"""

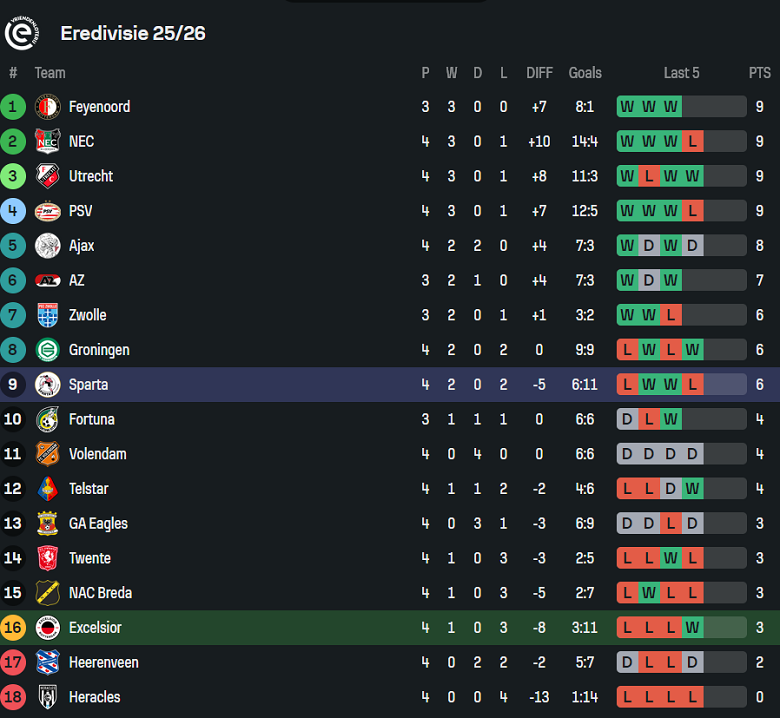780x718 pixels.
Task: Open the Twente team name link
Action: tap(90, 558)
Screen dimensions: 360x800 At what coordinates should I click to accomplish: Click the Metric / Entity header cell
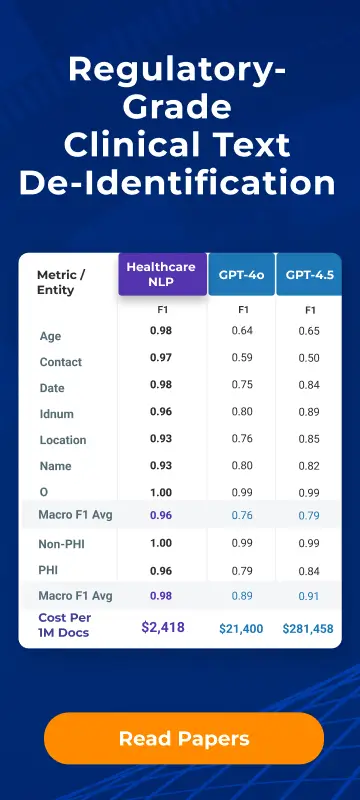tap(61, 282)
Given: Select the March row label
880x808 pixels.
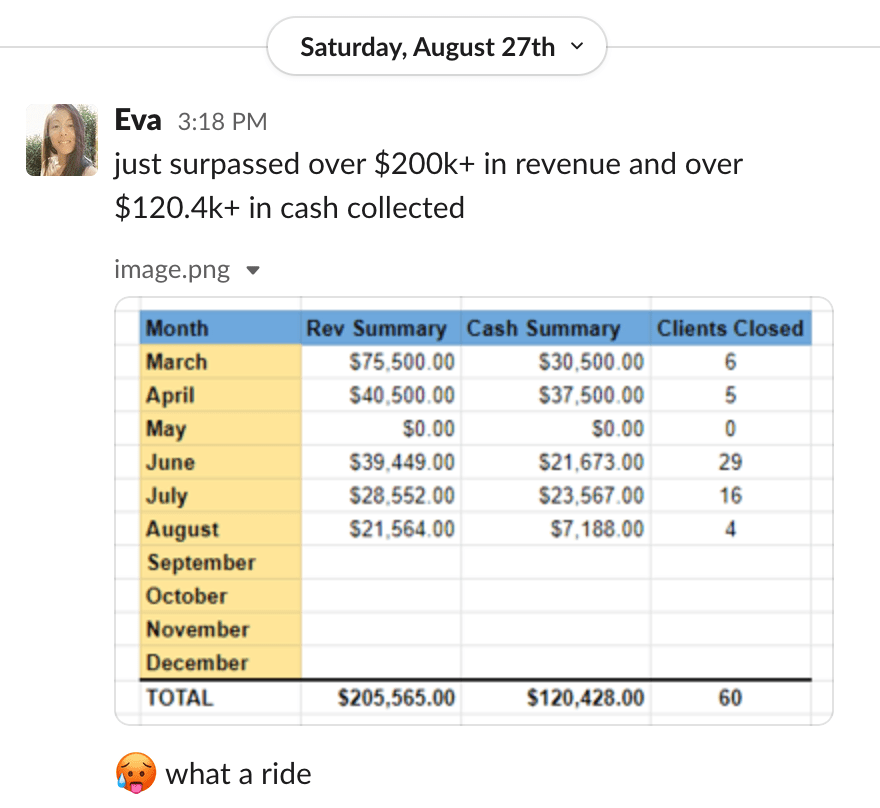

"""

**Required task**
Reproduce the text of every entry above verbatim, omitting the pictures from your answer.

**Task output**
780x718 pixels.
Task: Open the Twente team name link
Action: tap(90, 558)
Screen dimensions: 360x800 At what coordinates should I click to accomplish: Click the Metric / Entity header cell
tap(61, 282)
Given: Select the March row label
880x808 pixels.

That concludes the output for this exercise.